··· Extract to read

Startup Lesson 25: Barriers to Disruptive Market Entry

I got into a very interesting – and quite civil – discussion on Twitter over the weekend about industry disruption, free markets, barriers, etc.  This discussion occurred on the tail end of a different discussion about Uber, Tesla, Comcast, and other industries that are being disrupted or are ripe for disruption.  There are the disruptors, the disrupted, and there can be pain on both sides.

Here are four examples of disruption, and the resulting pain of the incumbent players.

1. Uber: Uber entered the local transportation market with a better way of getting from point A to point B. Their cars are clean. You order a ride when you want a ride using your smartphone. You know what you’re going to pay before you ride.  You know who your driver is before he/she arrives, and when he/she is going to arrive. You can request a certain kind of car. They built their service product from the user’s point of view. What could be bad about all this?  The existing, very entrenched, very old school, very, very not-willing-to-change Taxicab industry doesn’t like Uber. Why? Because Uber does what they do very well, and they do it just very differently than the taxicab industry does,and people like it.

In any industry, when a competitor steps in and ups the ante, you fight back to protect your interests. There are lots of ways to fight back: improve your product or service, copycat the competitor, beat the competitor on their own weakness(es), perceived or otherwise, or do what the taxicab industry is doing: fighting competition with politics.  The taxicab lobby is moving city to city and sometimes state to state convincing local officials that Uber is breaking the existing transportation ordinances or laws, or that the laws should be changed so that Uber actually would be breaking the laws.

I don’t agree with this approach, but it is real. Existing legislation is a barrier to entry in many markets, and must be viewed as a potential threat to new players in a space currently entrenched by very established players.  Which brings us to…

2. Tesla: If you haven’t heard of Tesla Motors, you’re living under a rock. If you haven’t ridden in a Model S, then you’re simply doing it wrong. What a vehicle.  It equally pleases both your hard core performance car enthusiast and your most radical environmentalist. Elon Musk has built what can only be described as a game changer in his electric land-rocket.  To get a glimpse of how ruthless the automotive industry was, is, and can be, watch the movie “Tucker”. It’s still happening today.

······
··· Data extract

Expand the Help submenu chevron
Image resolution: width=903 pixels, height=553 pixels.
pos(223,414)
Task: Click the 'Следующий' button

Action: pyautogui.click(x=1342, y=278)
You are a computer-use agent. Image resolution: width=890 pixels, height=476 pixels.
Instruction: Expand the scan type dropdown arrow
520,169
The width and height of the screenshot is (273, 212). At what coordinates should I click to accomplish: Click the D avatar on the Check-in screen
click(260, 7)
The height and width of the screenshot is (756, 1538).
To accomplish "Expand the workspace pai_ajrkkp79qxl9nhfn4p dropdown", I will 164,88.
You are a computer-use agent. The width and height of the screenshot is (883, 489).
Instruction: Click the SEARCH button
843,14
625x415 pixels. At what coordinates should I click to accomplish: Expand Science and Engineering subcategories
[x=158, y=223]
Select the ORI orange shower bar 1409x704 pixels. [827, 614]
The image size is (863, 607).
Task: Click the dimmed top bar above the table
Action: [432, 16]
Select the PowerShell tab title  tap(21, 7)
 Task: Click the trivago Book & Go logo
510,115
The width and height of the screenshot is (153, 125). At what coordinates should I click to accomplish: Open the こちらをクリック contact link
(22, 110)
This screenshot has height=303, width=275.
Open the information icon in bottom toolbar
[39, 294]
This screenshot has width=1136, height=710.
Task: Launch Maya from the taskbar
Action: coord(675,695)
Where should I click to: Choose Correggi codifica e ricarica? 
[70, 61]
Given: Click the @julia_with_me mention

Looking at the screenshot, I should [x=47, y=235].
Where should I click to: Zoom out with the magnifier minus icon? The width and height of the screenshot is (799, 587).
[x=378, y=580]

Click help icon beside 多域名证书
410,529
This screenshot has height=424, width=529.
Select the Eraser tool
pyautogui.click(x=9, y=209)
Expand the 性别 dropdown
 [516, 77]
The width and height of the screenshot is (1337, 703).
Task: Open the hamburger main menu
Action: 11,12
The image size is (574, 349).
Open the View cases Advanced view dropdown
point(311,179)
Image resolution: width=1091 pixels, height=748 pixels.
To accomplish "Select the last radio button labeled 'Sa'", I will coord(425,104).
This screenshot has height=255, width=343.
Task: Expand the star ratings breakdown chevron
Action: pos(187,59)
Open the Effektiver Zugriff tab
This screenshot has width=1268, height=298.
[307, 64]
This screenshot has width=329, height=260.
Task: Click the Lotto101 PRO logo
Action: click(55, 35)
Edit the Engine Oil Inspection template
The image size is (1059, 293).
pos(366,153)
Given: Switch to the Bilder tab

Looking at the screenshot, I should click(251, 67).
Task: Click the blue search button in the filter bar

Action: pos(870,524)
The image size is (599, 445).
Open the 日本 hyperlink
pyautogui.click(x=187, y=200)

······

→ **Complete the following**:
A – In the startup lesson on market entry, how is the taxicab industry fighting back against Uber?
B – List every way to fight back against a new competitor that the startup lesson on market entry names.
C – Resume the startup lesson on market entry right after its last sentence and write the next paragraph.

→ **Outputs in order**:
A – It is fighting competition with politics, lobbying local officials city to city and state to state to say Uber breaks existing transportation laws, or that the laws should be changed so Uber would be breaking them.

B –
- Improve your product or service
- Copycat the competitor
- Beat the competitor on their own weaknesses, perceived or otherwise
- Fight competition with politics

C –
Not only does Tesla build a fantastic car, they market the car differently, too. Specifically, you don’t go down to your local Tesla dealer and haggle to get your Model S. You go to the Tesla showroom, owned and operated by Tesla. It’s like the Apple store, but you spend 100x as much money.  Traditional car dealers are not fond of this method of marketing such an incredible product, so they are fighting back similarly to how the taxicab industry is fighting: politically. Most recently and most publicly, the state of New Jersey changed a state ordinance for the singular and sole purpose of prohibiting Tesla from selling cars directly to consumers in that state.

Now, here’s the thing about politics: they change. We call them “lawmakers” for a reason. It’s their job to make (or change) laws. Unfortunately, in our political system, he who has the most money to influence the most politicians has a really good chance of winning in a particular contest. In the case of Tesla in NJ, the local auto dealer lobby had a lot more influence over the state government, and they got the ordinance changed to (temporarily, at least) lock out Tesla.

Same conclusion as with Uber v. Taxicab lobby: I don’t agree with this approach, because it harms the free market opportunity, and uses the strong arm of government to prohibit the free flow of competition. You see this tactic often in old school industries that are simply not able to innovate in the face of new, lean, consumer-centric competitors.

3. Comcast: We had Comcast for TV and internet a few years back. No problems, but I had a choice between Comcast, AT&T Uverse, Dish Network, and DirecTV, so they were all vying for my business all the time, and to keep my business they all had to up their game. That’s good, because competition forces all players to be better and differentiate themselves from one another in an effort to win new business and garner their competitors’ customers.

But when we moved from Intown to Roswell, that changed. We still have a choice, but there are only two players: Charter and AT&T. Here’s a situation in which local government has determined that only certain players in a space are allowed to play. This is bad, because it’s less competition.  This is a market space ripe for disruption. Enter Google Fiber, which invited cities in Georgia to submit their applications to have Google Fiber installed for their residents.  This is good! I view this the same way I viewed Google as they stepped into the smartphone market by designating one “Nexus” model for each new Android OS. I see it as their way of destroying any market fears or barriers and going all Ralph Waldo Emerson on the space:

Do not go where the path may lead, go instead where there is no path and leave a trail.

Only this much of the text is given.